AVAILABLE RECORDS:
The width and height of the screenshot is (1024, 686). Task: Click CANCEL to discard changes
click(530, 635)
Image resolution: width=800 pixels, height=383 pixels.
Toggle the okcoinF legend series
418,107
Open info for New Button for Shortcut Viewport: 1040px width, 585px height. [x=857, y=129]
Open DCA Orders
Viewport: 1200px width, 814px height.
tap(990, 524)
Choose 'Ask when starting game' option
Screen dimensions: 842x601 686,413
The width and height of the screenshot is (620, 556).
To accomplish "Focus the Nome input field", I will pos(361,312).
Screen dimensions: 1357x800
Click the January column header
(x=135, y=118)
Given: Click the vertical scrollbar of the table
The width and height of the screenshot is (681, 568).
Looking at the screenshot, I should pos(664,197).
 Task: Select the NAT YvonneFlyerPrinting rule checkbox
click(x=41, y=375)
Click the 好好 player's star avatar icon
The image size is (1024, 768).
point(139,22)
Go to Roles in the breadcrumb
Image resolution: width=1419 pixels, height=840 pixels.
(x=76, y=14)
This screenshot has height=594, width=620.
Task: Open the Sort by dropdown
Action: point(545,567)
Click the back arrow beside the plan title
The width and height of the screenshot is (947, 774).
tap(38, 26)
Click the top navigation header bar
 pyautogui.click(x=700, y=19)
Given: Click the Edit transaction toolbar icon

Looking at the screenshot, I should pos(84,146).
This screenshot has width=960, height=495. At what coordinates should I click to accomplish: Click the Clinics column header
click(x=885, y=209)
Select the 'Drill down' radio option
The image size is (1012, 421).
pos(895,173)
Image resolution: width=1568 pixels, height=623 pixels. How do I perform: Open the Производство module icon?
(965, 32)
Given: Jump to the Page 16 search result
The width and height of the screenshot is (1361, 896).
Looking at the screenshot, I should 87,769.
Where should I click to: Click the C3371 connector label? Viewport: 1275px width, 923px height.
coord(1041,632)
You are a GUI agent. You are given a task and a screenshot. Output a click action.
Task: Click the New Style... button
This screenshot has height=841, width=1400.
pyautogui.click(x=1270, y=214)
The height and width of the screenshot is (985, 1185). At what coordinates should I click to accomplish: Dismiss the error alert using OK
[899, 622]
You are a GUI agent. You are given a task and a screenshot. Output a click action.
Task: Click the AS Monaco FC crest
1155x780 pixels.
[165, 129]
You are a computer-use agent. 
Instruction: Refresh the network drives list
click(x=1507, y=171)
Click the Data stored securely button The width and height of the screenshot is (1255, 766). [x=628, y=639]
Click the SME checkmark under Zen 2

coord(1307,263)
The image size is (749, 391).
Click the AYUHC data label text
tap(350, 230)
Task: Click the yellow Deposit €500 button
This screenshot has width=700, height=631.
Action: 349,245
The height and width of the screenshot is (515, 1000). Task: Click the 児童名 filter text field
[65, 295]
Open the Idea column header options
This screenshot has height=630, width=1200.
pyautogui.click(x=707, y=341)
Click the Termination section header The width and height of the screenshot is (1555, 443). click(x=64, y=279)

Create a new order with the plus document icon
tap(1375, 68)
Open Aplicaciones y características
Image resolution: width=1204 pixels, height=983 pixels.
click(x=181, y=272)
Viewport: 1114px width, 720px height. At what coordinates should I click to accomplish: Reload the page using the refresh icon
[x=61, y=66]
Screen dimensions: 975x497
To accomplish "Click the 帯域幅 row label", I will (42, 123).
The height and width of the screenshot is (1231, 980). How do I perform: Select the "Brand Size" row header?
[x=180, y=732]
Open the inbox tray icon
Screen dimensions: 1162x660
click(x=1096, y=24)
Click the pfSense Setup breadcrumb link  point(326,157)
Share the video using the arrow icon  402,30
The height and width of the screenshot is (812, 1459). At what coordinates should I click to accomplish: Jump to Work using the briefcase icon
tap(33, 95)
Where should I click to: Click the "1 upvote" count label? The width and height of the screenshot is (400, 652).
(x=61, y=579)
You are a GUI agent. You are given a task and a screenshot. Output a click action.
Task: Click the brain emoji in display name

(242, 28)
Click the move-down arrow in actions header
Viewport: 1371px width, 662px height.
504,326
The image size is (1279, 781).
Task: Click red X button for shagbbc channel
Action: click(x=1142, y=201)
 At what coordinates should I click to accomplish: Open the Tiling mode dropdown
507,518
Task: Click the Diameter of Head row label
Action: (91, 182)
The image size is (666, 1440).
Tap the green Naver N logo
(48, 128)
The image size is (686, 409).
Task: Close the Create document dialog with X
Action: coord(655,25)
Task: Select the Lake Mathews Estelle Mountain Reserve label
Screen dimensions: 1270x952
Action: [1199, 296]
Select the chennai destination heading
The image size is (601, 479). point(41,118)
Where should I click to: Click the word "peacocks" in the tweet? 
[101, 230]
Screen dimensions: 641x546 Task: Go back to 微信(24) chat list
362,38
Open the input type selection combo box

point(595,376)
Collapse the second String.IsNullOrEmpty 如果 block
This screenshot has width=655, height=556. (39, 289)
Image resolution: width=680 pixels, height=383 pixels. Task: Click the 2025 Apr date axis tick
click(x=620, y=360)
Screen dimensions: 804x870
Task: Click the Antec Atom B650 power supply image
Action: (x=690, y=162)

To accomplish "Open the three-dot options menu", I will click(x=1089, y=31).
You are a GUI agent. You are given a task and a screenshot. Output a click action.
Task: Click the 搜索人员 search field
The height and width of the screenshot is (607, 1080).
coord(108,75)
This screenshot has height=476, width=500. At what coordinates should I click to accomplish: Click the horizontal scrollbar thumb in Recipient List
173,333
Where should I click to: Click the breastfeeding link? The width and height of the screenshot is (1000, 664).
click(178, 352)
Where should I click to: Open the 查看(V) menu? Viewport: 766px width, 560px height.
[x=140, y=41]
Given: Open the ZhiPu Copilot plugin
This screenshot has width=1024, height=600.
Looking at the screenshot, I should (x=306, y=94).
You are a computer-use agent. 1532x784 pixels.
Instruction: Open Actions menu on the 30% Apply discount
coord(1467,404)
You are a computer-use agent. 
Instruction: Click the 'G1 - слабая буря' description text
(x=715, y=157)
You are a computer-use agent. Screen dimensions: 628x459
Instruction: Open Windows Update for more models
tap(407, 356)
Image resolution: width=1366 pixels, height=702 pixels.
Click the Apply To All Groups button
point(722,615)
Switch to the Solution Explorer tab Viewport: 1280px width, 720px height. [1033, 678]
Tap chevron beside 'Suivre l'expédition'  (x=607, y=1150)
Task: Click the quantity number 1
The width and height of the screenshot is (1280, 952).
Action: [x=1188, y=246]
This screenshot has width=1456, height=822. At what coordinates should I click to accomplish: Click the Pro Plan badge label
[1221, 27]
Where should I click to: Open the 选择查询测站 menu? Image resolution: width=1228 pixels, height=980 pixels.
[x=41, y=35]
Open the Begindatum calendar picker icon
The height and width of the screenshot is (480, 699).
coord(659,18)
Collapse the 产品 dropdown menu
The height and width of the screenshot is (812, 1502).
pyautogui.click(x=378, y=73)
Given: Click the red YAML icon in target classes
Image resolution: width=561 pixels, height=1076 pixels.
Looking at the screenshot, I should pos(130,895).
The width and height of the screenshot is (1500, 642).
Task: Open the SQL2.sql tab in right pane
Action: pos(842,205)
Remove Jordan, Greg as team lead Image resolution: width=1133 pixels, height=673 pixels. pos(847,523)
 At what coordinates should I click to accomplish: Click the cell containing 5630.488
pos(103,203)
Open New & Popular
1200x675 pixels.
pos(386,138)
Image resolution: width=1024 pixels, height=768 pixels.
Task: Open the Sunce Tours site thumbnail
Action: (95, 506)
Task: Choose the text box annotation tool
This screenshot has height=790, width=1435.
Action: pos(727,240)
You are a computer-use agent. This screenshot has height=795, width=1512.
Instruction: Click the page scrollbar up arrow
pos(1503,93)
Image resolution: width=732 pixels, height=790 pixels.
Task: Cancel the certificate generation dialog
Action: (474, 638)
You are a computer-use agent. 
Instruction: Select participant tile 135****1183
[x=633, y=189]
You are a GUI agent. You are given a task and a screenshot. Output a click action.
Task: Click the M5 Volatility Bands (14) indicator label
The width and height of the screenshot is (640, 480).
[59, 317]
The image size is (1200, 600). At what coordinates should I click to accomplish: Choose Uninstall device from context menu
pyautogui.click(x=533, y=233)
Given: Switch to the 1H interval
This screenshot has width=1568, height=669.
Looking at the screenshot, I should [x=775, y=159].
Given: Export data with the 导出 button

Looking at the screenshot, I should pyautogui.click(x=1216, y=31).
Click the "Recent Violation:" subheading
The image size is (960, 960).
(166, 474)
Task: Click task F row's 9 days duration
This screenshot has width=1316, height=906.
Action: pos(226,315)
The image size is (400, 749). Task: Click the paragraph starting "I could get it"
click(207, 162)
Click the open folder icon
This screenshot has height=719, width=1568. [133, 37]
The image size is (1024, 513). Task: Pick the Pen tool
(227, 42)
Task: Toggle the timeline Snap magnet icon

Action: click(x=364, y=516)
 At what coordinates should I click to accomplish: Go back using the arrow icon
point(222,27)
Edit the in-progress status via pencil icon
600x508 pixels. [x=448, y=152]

TASK DESCRIPTION: Output, from the data above, the lines from the line with "Collapse the 产品 dropdown menu" to the line with "Task: Click task F row's 9 days duration" exactly as they stand, both ends included and nothing else.

ANSWER TO THIS TASK:
Collapse the 产品 dropdown menu
The height and width of the screenshot is (812, 1502).
pyautogui.click(x=378, y=73)
Given: Click the red YAML icon in target classes
Image resolution: width=561 pixels, height=1076 pixels.
Looking at the screenshot, I should pos(130,895).
The width and height of the screenshot is (1500, 642).
Task: Open the SQL2.sql tab in right pane
Action: pos(842,205)
Remove Jordan, Greg as team lead Image resolution: width=1133 pixels, height=673 pixels. pos(847,523)
 At what coordinates should I click to accomplish: Click the cell containing 5630.488
pos(103,203)
Open New & Popular
1200x675 pixels.
pos(386,138)
Image resolution: width=1024 pixels, height=768 pixels.
Task: Open the Sunce Tours site thumbnail
Action: (95, 506)
Task: Choose the text box annotation tool
This screenshot has height=790, width=1435.
Action: pos(727,240)
You are a computer-use agent. This screenshot has height=795, width=1512.
Instruction: Click the page scrollbar up arrow
pos(1503,93)
Image resolution: width=732 pixels, height=790 pixels.
Task: Cancel the certificate generation dialog
Action: (474, 638)
You are a computer-use agent. 
Instruction: Select participant tile 135****1183
[x=633, y=189]
You are a GUI agent. You are given a task and a screenshot. Output a click action.
Task: Click the M5 Volatility Bands (14) indicator label
The width and height of the screenshot is (640, 480).
[59, 317]
The image size is (1200, 600). At what coordinates should I click to accomplish: Choose Uninstall device from context menu
pyautogui.click(x=533, y=233)
Given: Switch to the 1H interval
This screenshot has width=1568, height=669.
Looking at the screenshot, I should [x=775, y=159].
Given: Export data with the 导出 button

Looking at the screenshot, I should pyautogui.click(x=1216, y=31).
Click the "Recent Violation:" subheading
The image size is (960, 960).
(166, 474)
Task: Click task F row's 9 days duration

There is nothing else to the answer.